The lyrics they sing seem to represent the feelings of every soul present, souls who say they are tire of roaming.
"I have no home, so I roam from city to city," one voiced yelled from the crowd.
They all want to go home to New Orleans, and say the contractor hired to run the Louisiana Road Home program needs to make some changes.
"Here we are 19 months later, and they're still trying to work out the defects in the process," Mary Fontenot says.
These people belong to a faith-based group out of New Orleans called All Congregations Together or ACT for short.
Many of the members say they've filled out their application to get money from the Road Home program, but have yet to get one cent for the federal grant program.
"I filled them out here in Baton Rouge when they had it right here, and I haven't heard a thing from them," Manuel Zeno says.
Zeno is trying to rebuild his Seventh Ward home.
"I'm living in it now, but we spent a lot of money. I'm trying to recover some of my money back," Zeno says.

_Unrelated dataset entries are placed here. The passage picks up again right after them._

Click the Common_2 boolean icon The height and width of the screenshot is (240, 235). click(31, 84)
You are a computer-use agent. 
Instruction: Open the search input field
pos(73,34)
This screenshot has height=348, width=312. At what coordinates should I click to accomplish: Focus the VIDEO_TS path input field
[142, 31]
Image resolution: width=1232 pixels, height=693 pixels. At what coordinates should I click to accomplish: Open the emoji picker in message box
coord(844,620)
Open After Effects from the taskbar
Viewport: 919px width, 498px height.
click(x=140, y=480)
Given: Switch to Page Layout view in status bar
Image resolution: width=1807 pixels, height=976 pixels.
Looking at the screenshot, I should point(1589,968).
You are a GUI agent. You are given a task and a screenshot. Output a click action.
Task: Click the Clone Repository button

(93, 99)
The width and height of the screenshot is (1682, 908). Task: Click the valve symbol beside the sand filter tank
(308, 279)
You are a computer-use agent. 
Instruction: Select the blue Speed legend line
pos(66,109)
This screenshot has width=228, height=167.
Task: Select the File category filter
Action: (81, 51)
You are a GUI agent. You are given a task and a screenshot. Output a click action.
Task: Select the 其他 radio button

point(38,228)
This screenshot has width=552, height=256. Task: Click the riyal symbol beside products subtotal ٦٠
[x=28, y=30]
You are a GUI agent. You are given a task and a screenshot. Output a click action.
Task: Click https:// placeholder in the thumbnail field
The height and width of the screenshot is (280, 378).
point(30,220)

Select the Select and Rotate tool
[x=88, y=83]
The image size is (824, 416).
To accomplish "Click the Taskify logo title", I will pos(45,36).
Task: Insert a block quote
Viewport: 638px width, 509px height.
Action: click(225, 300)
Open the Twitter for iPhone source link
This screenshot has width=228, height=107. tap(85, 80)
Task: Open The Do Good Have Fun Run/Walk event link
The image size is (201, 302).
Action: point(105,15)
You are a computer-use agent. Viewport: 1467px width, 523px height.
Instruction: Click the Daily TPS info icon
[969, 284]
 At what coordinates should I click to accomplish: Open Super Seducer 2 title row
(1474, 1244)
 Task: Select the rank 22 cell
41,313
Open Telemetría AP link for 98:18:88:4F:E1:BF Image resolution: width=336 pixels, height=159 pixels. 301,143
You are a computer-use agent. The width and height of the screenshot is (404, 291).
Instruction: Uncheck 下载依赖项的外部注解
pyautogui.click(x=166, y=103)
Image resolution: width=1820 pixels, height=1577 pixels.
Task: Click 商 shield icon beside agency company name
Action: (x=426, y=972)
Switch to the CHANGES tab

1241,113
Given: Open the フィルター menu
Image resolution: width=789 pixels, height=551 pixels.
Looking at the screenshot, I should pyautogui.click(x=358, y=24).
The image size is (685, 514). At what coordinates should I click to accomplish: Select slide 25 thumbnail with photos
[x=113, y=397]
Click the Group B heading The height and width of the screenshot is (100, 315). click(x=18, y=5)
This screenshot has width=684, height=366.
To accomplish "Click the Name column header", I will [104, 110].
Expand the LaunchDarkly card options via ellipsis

Marigold Carter says she received $1,600 to rebuild her home in New Orleans East. She says that's not enough, but she's worried about more than just a roof over her head.
"Just the fact that my child is back to somewhat of himself," Carter says. "He has more of his characteristics than he had when he was staying away. That's given me the courage to fight."
Carter joined the group so she wouldn't have to fight alone. These folks say right now the only support they're getting is from good neighbors, and not their government.
"Without them, I think I'd jump off a bridge somewhere," Karin Legohn says. "I am truly stressed, and I do need help."
So as they bow their heads and pray for change, they also seek strength. The strength to continue to fight and rebuild their lives.